Joost Jansen kwam langs gelopen. “Het is hier geen leeszaal.” Gerie Opgenhaffen kwam langs gelopen. “Er gebeurt hier niets.” Ik zei: “pas maar op, dadelijk gebeurt er wél wat.” “Ja”, zei hij, “het zijn schurken.”
Dag 7
Eindelijk gebeurde er wat. Het begon iets over enen. Nog lang niet alle weekendvierkampers hadden zich gemeld in de Oerknal. Achter de tafel met de deelnemerslijst zat Gerie Opgenhaffen. Naast hem stond Aart Strik. Aart overzag het café. Hij kent bijna iedereen. Tussen de schakers en schaaksters in het café ontwaarde hij … laten wij haar Ada noemen. Hij riep: Ada, heb je je al gemeld? Ada riep terug: ik heb toch gebeld dat ik er zou zijn, alleen iets later. Waarop Aart weer: maar Ada, als je je niet meldt dan weten wij toch niet of dat gelukt is. Dus Ada was zo goed niet of ze kwam zich melden bij de tafel en Gerie zette een vinkje. Kijk, dat vind ik nou leuk.

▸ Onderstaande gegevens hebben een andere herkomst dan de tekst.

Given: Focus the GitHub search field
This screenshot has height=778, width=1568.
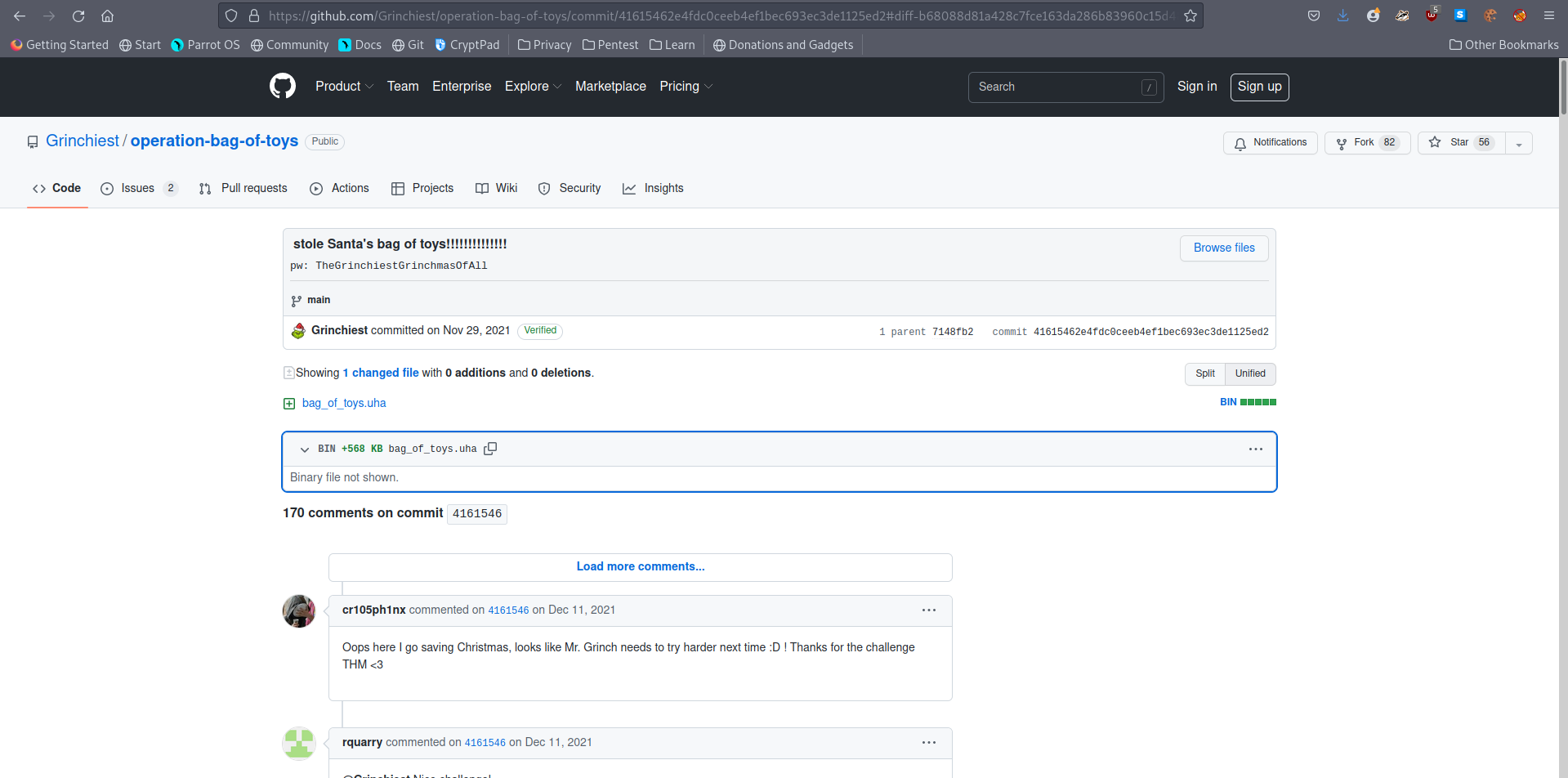Looking at the screenshot, I should pos(1057,87).
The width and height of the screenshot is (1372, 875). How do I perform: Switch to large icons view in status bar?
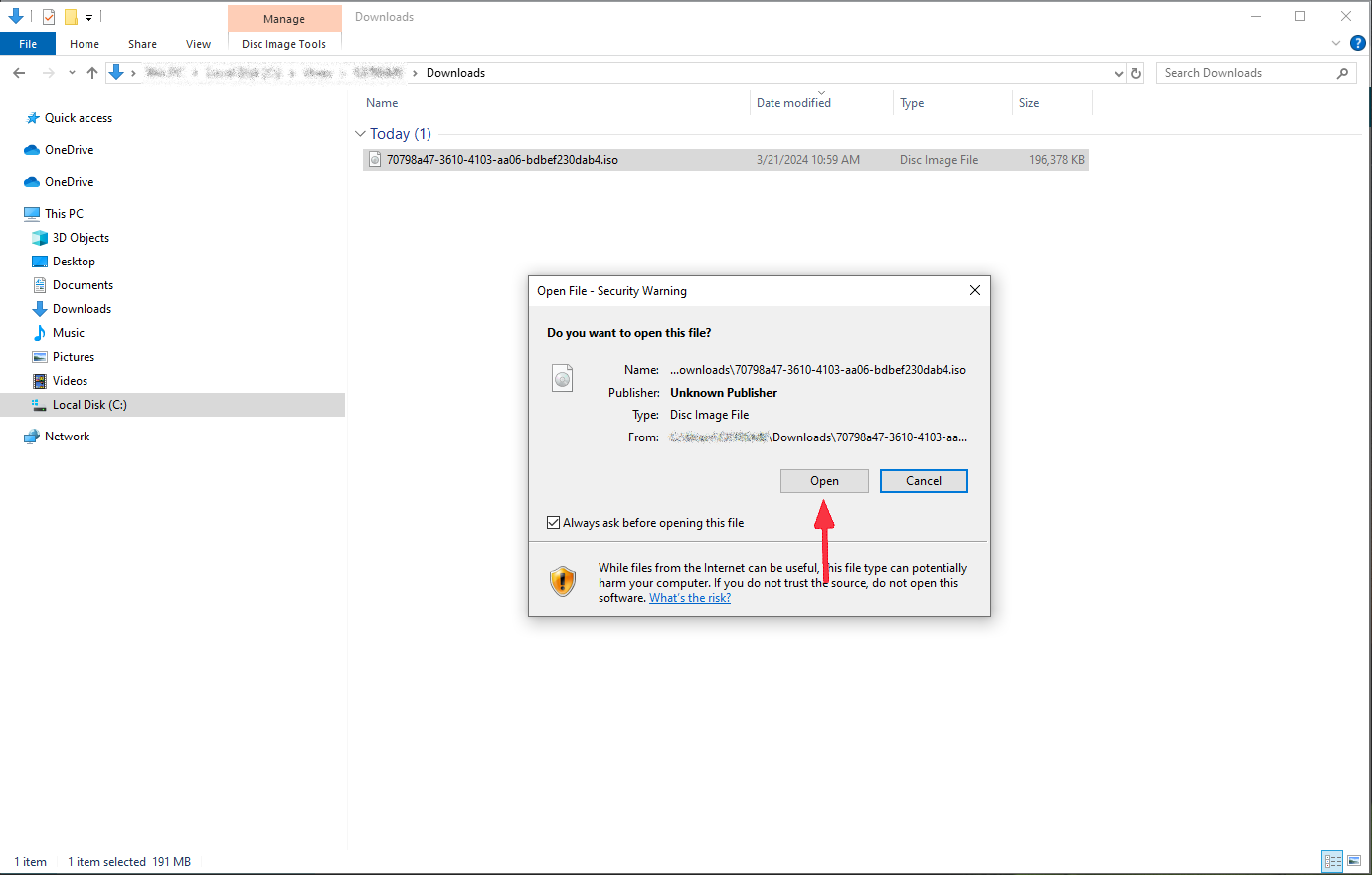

Maar zo gek was het allemaal niet, want toen we om twee uur klaar zaten om te beginnen, kwam de mededeling dat er bij Weesp twee treinen met deelnemers gestrand waren, omdat er een bovenleiding bovenop gevallen was. Er ontbraken dus nog wat vinkjes. En daarom werd het begin van de ronde een kwartier uitgesteld, waarin de vierkampers opnieuw werden ingedeeld. Het was het aardigste kwartier van het toernooi tot nu toe.
Dag 8
Dag 9
Het Amsterdam Science Park Chess Tournament 2019 is gewonnen door de grootmeesters Evgeny Gleizenov en Mikhail Ulybin, en Ilias van der Lende. De laatste stal wat mij betreft de show. Hij bleef ongeslagen en verdiende een meesternorm. Hierboven zien we hem midden op de foto in zijn partij tegen GM Ulybin in de achtste ronde.
Het toernooi zit er op. Ik nam nog een paar foto’s van de laatste strijders en haastte mij naar huis. Juno logeert bij ons. Zij is tien, speelt prachtig viool en houdt van Harry Potter.
PS
In de laatste ronde van de weekendvierkampen zat ik schuin tegenover Wim Suyderhoud. Hij had zijn eerste twee partijtjes stilletjes verloren. Hij had ze zo’n beetje weggedroomd. Maar nu was hij helemaal klaarwakker. Hij ging uit een ander vaatje tappen.